- [Data to use]

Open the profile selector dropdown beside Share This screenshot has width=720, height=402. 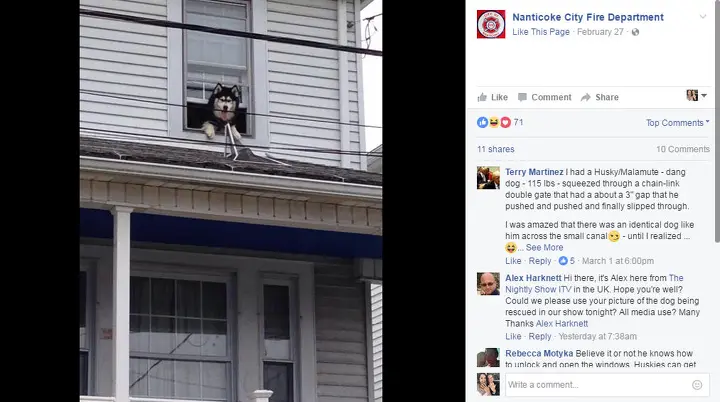pos(697,96)
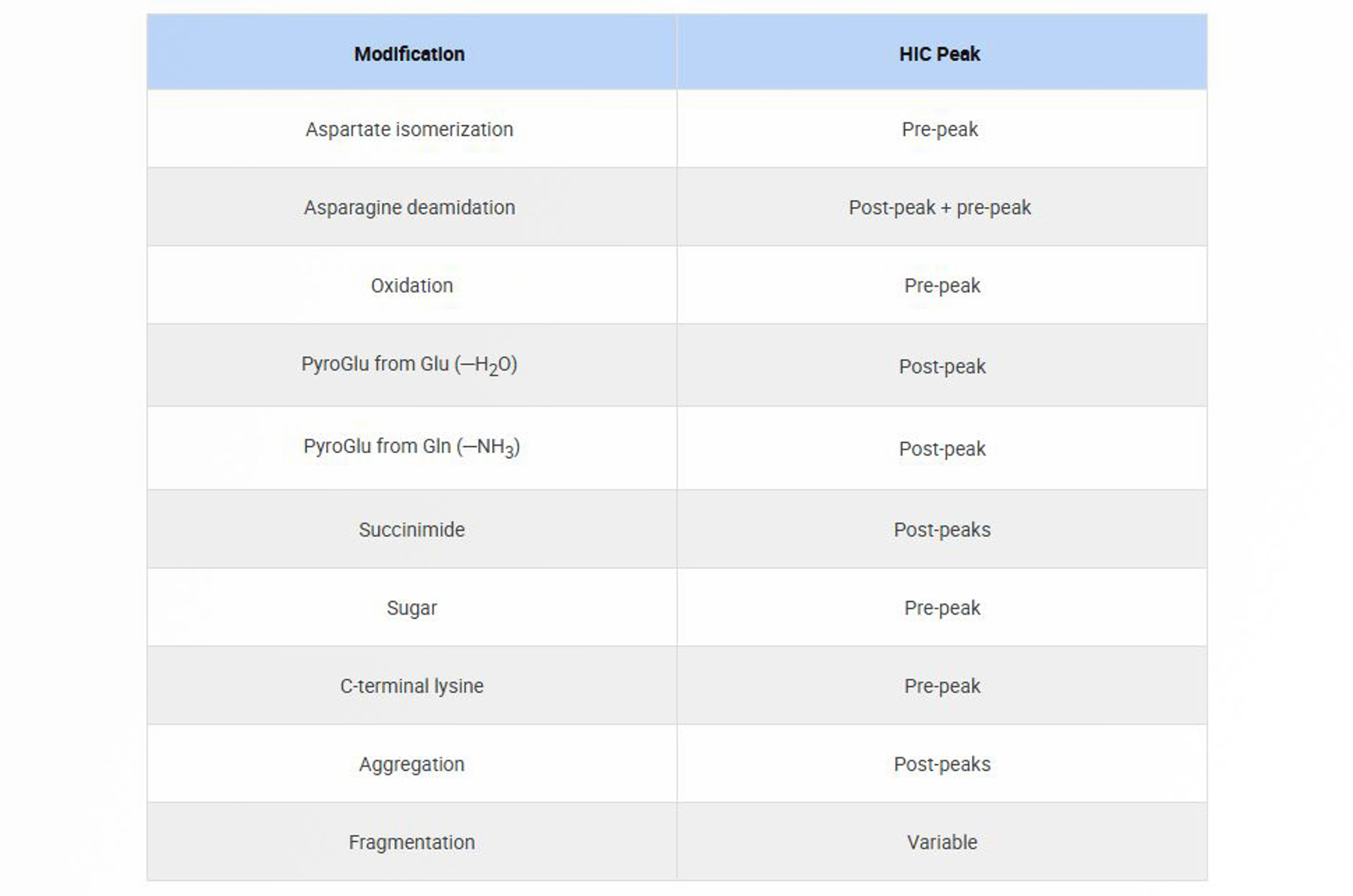This screenshot has width=1353, height=896.
Task: Click the Pre-peak cell for Aspartate isomerization
Action: (939, 129)
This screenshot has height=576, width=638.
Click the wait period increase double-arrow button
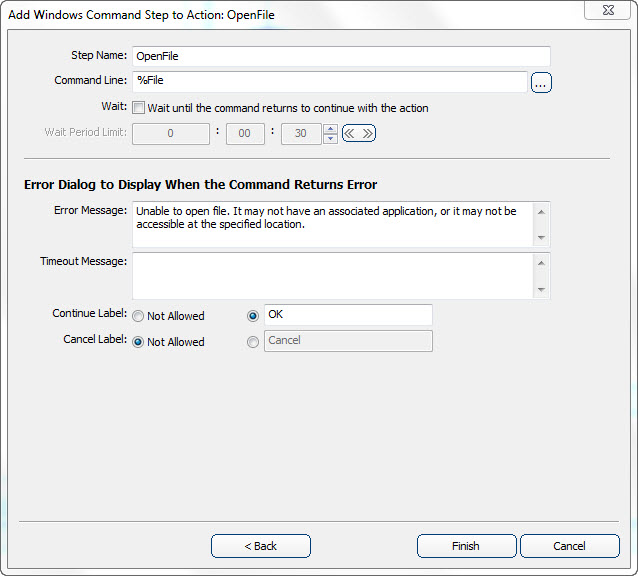367,133
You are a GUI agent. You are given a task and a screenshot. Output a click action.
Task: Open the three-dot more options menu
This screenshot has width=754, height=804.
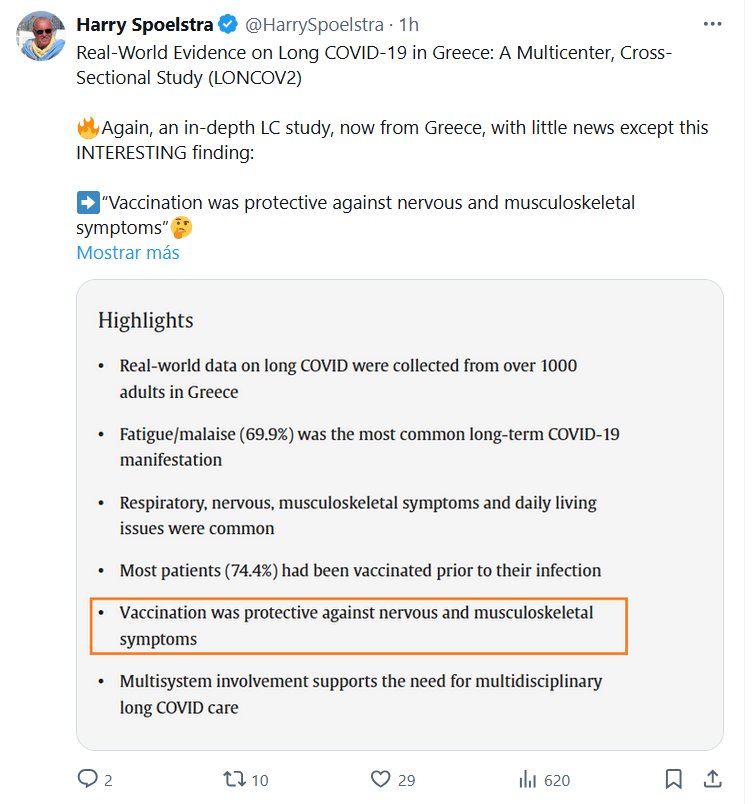tap(712, 23)
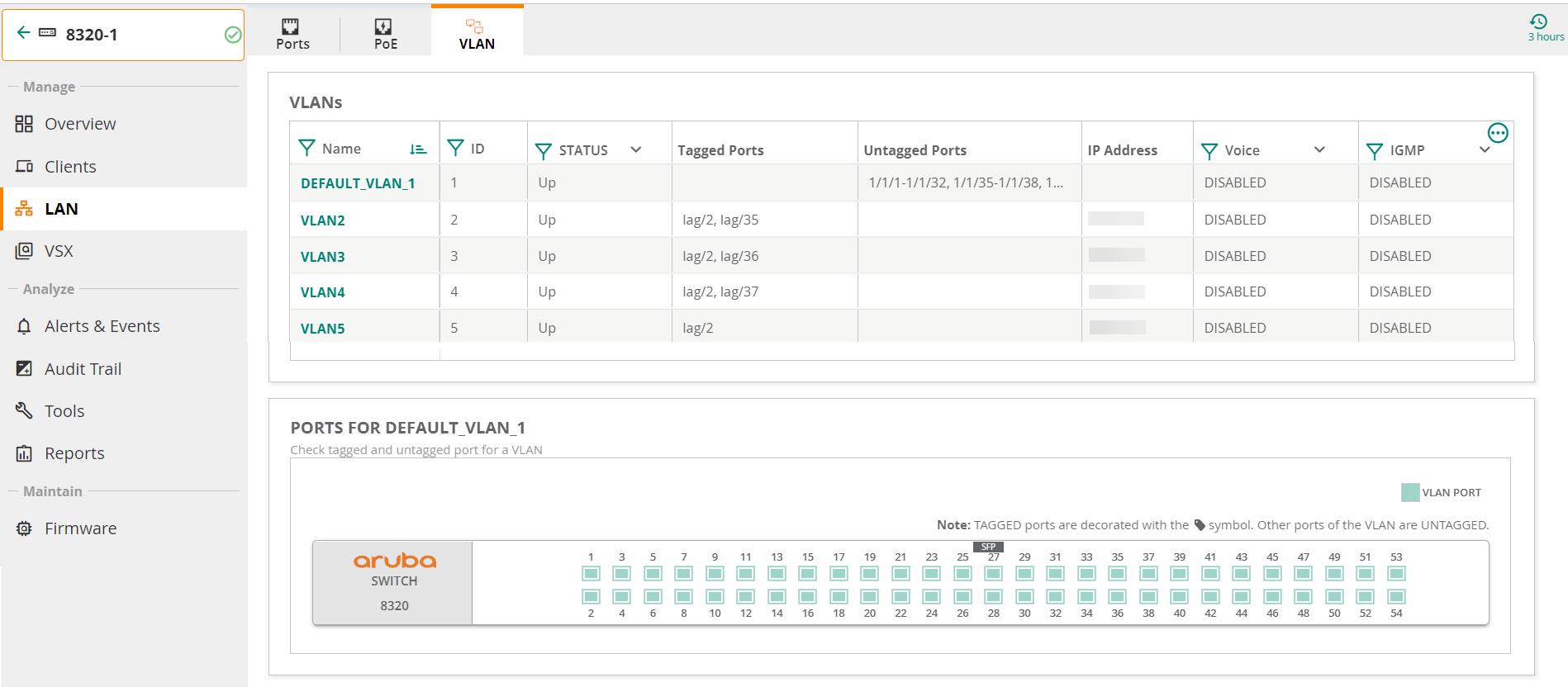Image resolution: width=1568 pixels, height=687 pixels.
Task: Click the Name column filter icon
Action: [306, 149]
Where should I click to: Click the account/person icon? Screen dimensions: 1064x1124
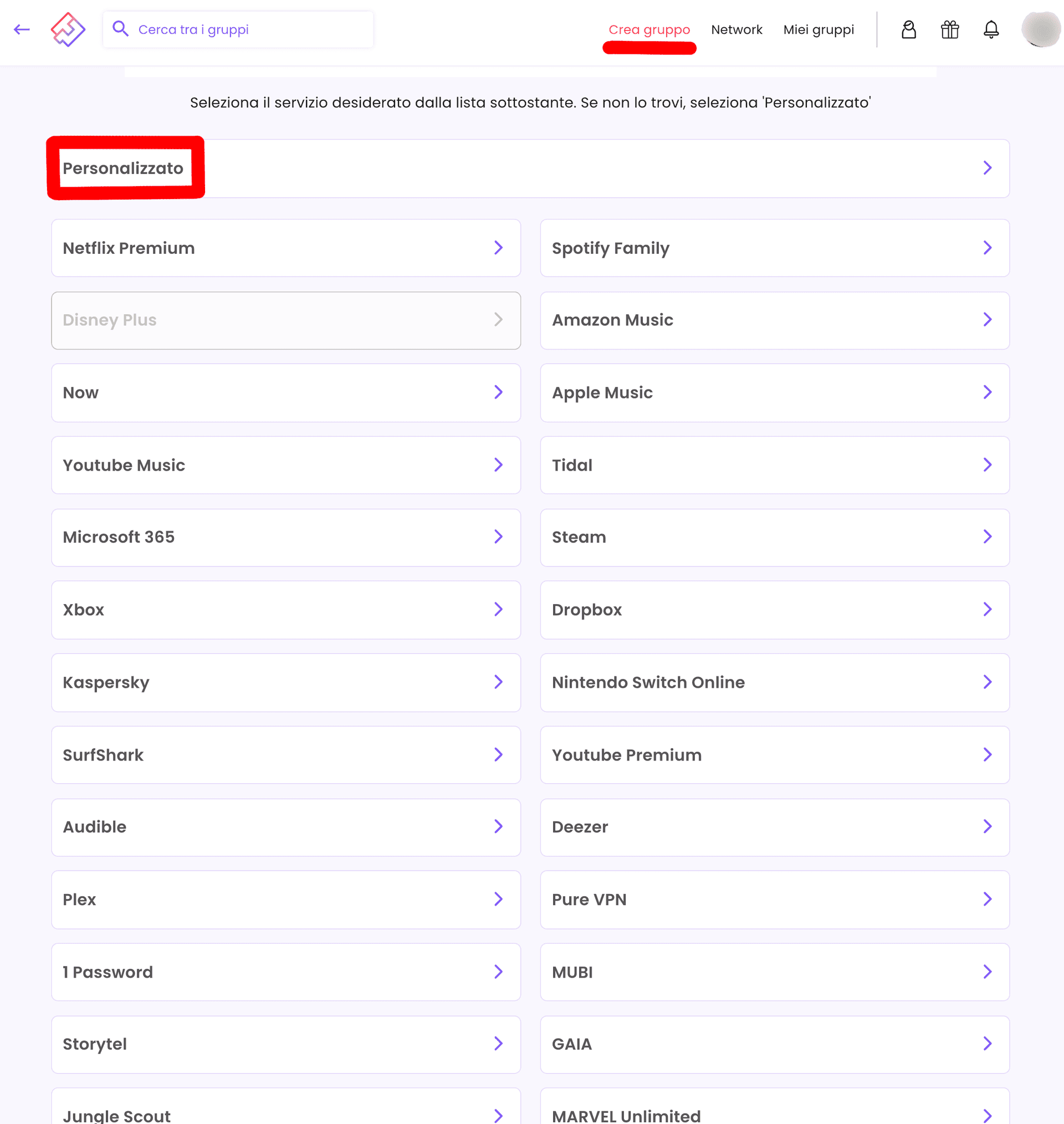907,29
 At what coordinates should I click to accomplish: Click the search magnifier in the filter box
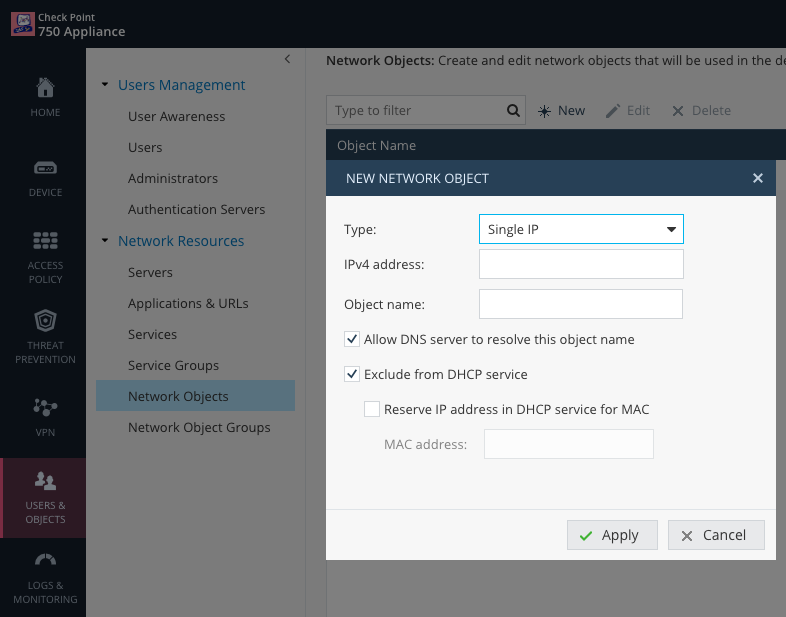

- [Requirement] The expected output is an exact retyping of the lines from the line with "This screenshot has height=576, width=638." through the last line of the data, with both ends kept and the pictures dropped.

- [Exercise solution]
This screenshot has height=576, width=638.
Click the wait period increase double-arrow button
367,133
You are a GUI agent. You are given a task and a screenshot. Output a click action.
Task: Open the three-dot more options menu
This screenshot has width=754, height=804.
tap(712, 23)
Image resolution: width=1568 pixels, height=687 pixels.
Task: Click the Name column filter icon
Action: [306, 149]
Where should I click to: Click the account/person icon? Screen dimensions: 1064x1124
907,29
 At what coordinates should I click to accomplish: Click the search magnifier in the filter box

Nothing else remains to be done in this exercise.